He’s our kind of cop
Decca Aitkenhead
Monday March 18, 2002
The Guardian
What are the qualities we would all look for in a senior police officer? The list could go on for ever, but fairly high up it would come determination to keep the public safe. Ingenuity and a willingness to find out what works would probably also feature near the top. A good policeman is seldom thought to be one who hopes that his uniform, combined with the size of his boots, will inspire sufficient respect to do his job for him.
A more imaginative police force isn’t merely the ambition of some liberal minority.
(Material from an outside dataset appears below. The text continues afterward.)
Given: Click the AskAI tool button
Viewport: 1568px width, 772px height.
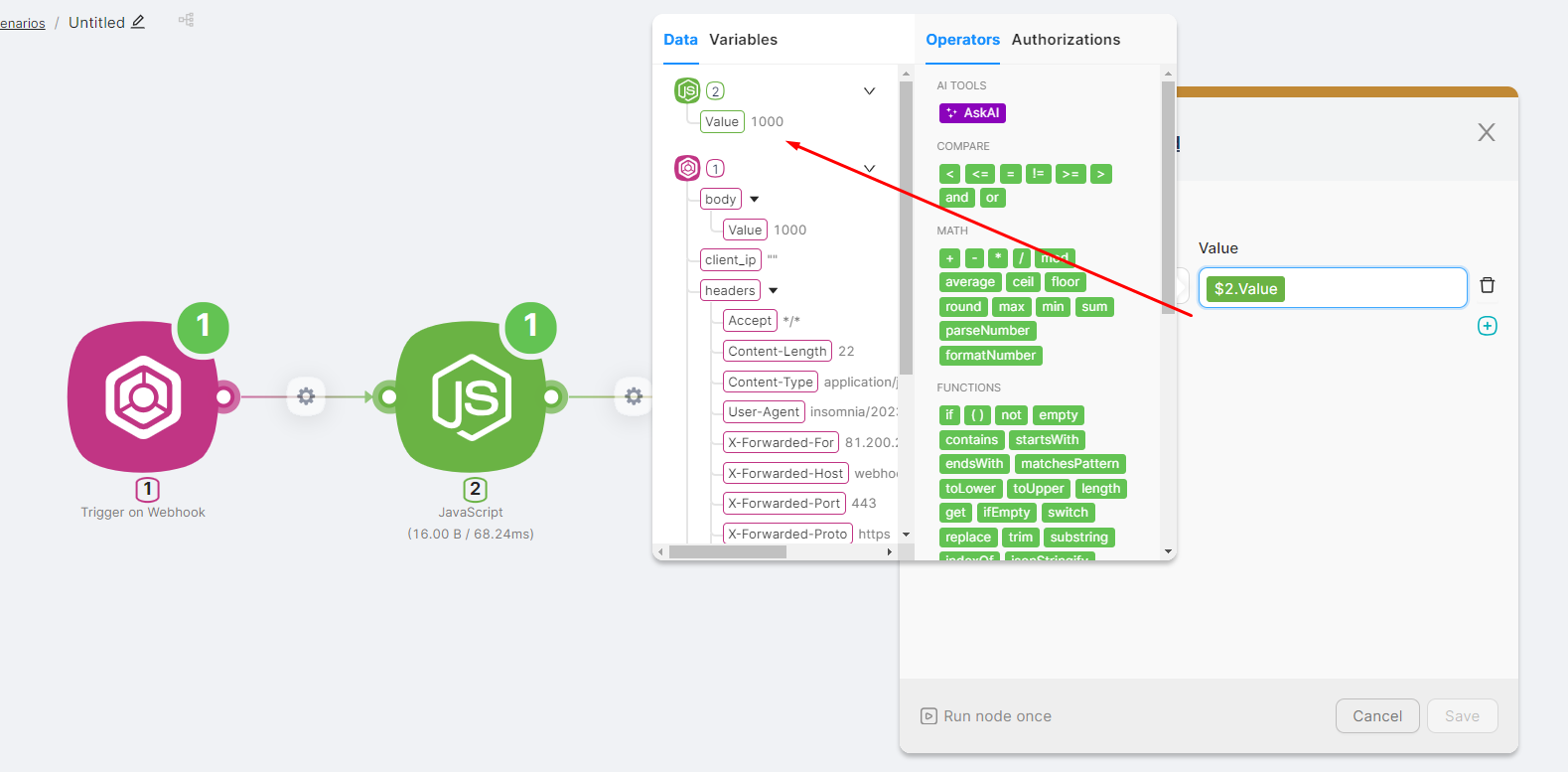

The Sun’s white van man can usually be relied on to express the view that police should “live in the real world”, and nothing winds most people up more than an encounter with a pedantic police officer. The letter of the law, when applied to one’s own circumstances, suddenly becomes not so much a sacred principle as a nuisance; the virtues of discretion and common sense, on the other hand, are much admired on such occasions. By almost universal account, what we want are bright officers who can think for themselves. Few these days would disagree – just as few would call for a force that glaringly failed to reflect the population we pay it to police.
So what amazing good fortune for us, you would think, to have a man such as Commander Brian Paddick in the job. Here’s an officer so dedicated to his work, so engaged with the “real world”, that in his free time he offered his most experimental thoughts about policing and anarchy to a website. He introduced a pragmatic pilot scheme regarding cannabis possession, and risked his reputation to tell candid truths about the policing priorities of different drugs. He is openly gay.
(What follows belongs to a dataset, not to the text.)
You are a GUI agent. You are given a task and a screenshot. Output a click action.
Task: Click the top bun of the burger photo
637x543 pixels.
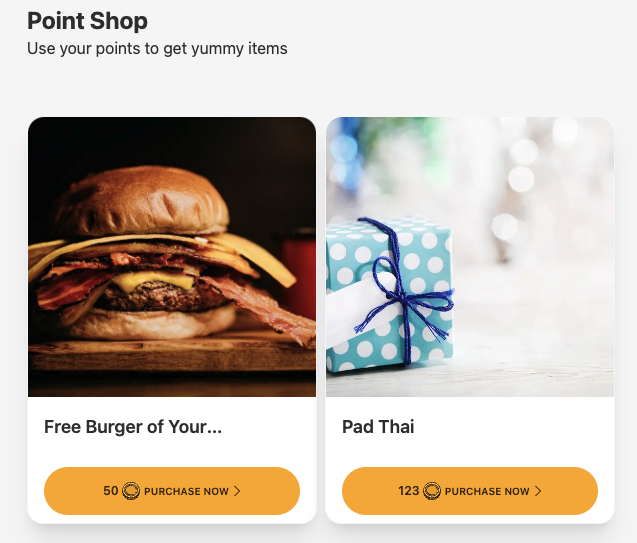pos(142,201)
And now, we learn, he put his own money where his mouth was. Finding himself in love with a cannabis smoker, Paddick didn’t arrest his boyfriend or kick him out to protect himself. He admits he did what every police officer I have ever known opts to do – which is, very sensibly, nothing. A triumph, then, of the sort of approach we admire.
Apparently not. “Gay supercop drugs and sex shame”, according to yesterday’s Sunday People. The Mail on Sunday called for his resignation. Both papers published a stream of other allegations, made by the painfully embittered ex-boyfriend, ranging from casual sex on the Gatwick Express, to having a puff himself. Paddick denies them all. Apart from the last, most would be irrelevant anyway – and yet the Mail may now be horribly right to think his position has become “untenable”. There is a credible risk that Paddick could lose his job – precisely for personifying the ideal police officer we all claim to want.
If Paddick goes, it will officially be for breaking the law by letting someone smoke cannabis in his home. That, in theory, is the media’s only objection. But the weekend’s headlines all started with the word “gay”, and his “extravagant promiscuity” – not to mention his taste for Clinique – enjoyed just as much attention as any criminal allegations. Like pragmatic policing, homosexuality as an idea may have become acceptable, and homophobia disgraceful as an idea . But what we say in public turns out not to be entirely reliable in real life.
Yesterday’s News of the World was brimming with letters congratulating Pop Idol Will Young – and, by extension, the News of the World – for coming out to the tabloid the previous week. Modern mainstream culture wouldn’t dream of holding it against the lovely young lad. And yet Frank Skinner and David Baddiel (who would consider themselves closer to Ben Elton than Bernard Manning) felt it was fine to snigger and crack strange, puerile jokes on their show last week.
Respectable comedians no longer wish to look homophobic. They couldn’t afford to, even if they thought that’s what they were, and they would be more likely to find the very suggestion absurd. And yet, Skinner wondered aloud whether being gay made Will a hypocrite, and would cause “a problem”. Like, would fans be all right about him singing “I love you girl”, when … well, obviously he didn’t?
If Will got a nasty surprise hearing that, it would be nothing to the shock Gavyn Davies received for stating an innocuous and self-evident opinion that is universally shared. That the BBC is dominated by the interests of the white, middle class and middle aged, etc, is perfectly obvious. Who would disagree? That it should serve all its licence payers is similarly unarguable. But when Gavyn Davies simply said as much, the statement was taken to expose him as a self-loathing, posturing hypocrite.
What all three men did was tell truths we claim to believe in. How curious that they, rather than we, should be the ones charged with hypocrisy.